Some of the outbreaks are large but under control, decreasing exponentially.
Some of the outbreaks are small (for now) but out of control, growing exponentially.
Some of the outbreaks are in a stalemate situation, with a near-zero growth rate, neither increasing nor decreasing significantly at the moment.

Let’s be clear: In general, it is difficult to extrapolate the nationwide or even statewide trends.

Partly that’s because there is some uncertainty (i.e. some variance) in the parameters of the best-fit exponential. This is unavoidable, because the data is noisy. This means that an extrapolation might mean something in the short run but not the long run.
Partly it’s because the simple exponential model is biased. It is not safe to assume we have a single exponential rather than a sum of exponentials. Therefore, unless circumstances change, unless the facts on the ground change, a simple exponential extrapolation is likely to be a best-case scenario.
When you have a sum of exponentials, you might have a contribution that starts out small but increasing. It will be negligible until suddenly it isn’t. In contrast, there is virtually never a fair godmother that comes along and makes things better unexpectedly.
To repeat: There is usually only one way that things will work out better than a simple extrapolation would indicate (better outside the uncertainty band). That’s if there is a beneficial change in behavior, a change in treatment options, or the like.

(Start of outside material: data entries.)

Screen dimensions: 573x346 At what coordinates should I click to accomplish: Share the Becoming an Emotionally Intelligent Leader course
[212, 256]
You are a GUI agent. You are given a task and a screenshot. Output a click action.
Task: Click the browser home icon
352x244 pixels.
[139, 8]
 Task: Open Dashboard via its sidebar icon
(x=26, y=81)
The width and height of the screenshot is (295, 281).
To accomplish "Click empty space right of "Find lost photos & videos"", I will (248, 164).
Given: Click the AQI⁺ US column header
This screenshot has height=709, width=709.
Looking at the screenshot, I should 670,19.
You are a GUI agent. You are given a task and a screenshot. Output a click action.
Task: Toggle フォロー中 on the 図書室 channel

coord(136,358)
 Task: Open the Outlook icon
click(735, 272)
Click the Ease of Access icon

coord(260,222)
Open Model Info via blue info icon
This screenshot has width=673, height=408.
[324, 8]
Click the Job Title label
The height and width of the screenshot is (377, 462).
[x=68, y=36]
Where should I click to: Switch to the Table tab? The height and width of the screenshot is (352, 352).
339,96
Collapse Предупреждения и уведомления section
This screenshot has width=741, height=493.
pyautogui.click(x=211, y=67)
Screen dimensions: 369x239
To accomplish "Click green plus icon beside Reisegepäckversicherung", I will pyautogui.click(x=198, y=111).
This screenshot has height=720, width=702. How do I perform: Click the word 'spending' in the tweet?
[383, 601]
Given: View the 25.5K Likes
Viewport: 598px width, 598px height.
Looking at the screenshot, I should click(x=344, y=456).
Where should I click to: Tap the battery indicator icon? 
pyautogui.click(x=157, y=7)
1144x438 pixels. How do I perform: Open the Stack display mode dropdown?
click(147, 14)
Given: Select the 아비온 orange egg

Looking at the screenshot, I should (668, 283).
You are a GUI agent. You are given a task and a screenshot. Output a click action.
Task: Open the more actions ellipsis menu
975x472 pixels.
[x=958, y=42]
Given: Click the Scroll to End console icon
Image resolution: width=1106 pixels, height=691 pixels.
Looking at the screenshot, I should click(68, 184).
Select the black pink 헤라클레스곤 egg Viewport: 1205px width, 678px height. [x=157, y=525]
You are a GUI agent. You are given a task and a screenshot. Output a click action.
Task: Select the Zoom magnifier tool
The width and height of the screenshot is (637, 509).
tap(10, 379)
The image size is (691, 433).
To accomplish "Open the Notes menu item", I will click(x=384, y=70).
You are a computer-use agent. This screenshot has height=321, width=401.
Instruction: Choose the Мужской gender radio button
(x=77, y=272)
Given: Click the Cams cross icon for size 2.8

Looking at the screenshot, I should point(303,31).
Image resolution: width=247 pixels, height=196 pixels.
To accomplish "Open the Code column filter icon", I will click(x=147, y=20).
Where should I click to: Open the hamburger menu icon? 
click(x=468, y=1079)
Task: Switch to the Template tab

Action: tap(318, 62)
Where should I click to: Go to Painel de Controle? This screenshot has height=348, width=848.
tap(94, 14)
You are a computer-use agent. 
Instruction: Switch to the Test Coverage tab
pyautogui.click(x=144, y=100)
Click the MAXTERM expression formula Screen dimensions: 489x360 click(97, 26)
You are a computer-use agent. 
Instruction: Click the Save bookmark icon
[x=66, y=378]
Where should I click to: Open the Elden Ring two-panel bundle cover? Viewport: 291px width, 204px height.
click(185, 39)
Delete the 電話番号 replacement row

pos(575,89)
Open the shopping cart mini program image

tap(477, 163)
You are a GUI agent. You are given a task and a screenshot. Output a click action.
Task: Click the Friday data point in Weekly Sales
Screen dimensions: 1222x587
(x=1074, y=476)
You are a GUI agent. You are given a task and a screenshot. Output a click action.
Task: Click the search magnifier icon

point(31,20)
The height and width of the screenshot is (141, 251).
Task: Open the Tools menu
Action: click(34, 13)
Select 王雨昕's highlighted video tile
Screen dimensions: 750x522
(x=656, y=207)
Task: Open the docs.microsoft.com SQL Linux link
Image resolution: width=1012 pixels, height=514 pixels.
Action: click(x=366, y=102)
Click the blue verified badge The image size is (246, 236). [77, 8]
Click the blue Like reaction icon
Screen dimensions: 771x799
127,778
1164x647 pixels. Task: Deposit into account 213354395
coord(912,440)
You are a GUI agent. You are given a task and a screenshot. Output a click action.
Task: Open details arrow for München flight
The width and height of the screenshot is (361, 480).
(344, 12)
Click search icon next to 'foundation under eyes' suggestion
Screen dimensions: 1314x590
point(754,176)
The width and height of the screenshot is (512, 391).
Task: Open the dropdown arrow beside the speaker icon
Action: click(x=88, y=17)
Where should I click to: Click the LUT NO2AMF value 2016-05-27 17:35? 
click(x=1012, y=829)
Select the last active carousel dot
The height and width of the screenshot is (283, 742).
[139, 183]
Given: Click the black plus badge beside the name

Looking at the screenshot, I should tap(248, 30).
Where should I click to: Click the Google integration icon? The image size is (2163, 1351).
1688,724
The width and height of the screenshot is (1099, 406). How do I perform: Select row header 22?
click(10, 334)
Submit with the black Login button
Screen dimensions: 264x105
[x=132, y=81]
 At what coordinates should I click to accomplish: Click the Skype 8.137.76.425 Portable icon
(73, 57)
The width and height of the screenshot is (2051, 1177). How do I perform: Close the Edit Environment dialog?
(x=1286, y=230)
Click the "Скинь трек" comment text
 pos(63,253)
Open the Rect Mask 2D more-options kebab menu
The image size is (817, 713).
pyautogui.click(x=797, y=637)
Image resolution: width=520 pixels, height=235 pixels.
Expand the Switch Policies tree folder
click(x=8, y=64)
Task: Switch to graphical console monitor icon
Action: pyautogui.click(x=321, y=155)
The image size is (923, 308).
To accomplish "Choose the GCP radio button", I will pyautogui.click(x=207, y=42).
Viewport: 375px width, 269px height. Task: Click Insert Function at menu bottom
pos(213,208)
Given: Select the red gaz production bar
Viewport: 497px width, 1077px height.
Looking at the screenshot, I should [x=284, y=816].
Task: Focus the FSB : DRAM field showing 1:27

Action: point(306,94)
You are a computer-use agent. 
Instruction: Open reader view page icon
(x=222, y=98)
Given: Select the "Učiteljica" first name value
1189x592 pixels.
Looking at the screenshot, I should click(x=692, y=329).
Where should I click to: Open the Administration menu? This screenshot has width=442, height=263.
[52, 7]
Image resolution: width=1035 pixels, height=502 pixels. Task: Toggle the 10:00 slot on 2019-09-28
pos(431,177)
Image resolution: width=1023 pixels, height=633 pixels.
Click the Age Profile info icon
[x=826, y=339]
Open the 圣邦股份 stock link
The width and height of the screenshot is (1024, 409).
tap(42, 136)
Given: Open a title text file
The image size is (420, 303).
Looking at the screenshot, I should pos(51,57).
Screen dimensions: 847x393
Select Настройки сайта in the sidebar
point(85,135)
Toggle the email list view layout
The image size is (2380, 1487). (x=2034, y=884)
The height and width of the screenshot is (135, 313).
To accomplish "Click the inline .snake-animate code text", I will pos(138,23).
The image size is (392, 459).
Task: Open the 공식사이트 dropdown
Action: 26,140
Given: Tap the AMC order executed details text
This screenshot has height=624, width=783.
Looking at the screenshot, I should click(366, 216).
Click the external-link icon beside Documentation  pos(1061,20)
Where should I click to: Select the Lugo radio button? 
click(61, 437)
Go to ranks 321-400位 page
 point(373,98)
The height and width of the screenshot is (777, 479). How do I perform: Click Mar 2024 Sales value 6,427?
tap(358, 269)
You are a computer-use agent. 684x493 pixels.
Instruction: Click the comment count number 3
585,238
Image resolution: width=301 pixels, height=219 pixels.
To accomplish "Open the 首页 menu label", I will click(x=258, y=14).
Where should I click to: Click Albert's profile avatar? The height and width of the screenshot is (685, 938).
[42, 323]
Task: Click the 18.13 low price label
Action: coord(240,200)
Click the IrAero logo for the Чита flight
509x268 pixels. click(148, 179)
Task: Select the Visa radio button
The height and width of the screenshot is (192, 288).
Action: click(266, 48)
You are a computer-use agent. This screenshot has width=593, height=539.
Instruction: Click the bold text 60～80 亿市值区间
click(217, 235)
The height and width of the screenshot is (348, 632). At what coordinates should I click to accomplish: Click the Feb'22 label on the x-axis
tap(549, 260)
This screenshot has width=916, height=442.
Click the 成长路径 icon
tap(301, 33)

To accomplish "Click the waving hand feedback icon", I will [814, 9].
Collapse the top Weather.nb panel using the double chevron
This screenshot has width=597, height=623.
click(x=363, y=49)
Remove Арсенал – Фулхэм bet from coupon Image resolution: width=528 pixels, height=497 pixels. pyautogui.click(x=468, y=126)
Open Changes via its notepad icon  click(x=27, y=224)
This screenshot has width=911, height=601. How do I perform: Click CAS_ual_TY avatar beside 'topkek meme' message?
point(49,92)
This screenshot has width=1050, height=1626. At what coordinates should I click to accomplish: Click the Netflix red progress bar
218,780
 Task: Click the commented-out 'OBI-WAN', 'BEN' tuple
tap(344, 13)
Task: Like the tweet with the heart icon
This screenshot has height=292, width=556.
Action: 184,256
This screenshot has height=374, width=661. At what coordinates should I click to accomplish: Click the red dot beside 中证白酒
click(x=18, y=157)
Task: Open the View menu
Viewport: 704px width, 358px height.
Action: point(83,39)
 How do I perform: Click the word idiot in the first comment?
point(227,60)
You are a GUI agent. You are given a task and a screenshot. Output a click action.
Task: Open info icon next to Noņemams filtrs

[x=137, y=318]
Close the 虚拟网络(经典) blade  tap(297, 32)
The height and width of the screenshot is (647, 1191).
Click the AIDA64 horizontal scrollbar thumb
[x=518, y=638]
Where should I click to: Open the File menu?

4 Growth Rate in Logarithmic Units: cNp = centineper

One centineper (abbreviated cNp) corresponds to 1% when the changes are small. When the changes are large, centinepers behave much better. It’s the difference between compound interest and simple interest. A more detailed discussion with examples and graphs is available.

5 Data Sources

Global data (countries) and US nationwide data (states and counties) is curated by Hopkins CSSE. I download it from there.
Arizona data comes from scraping the AZDHS site every morning. (It is a few hours more up-to-date than the Hopkins repository.)
The visualization and interpretation are my own work.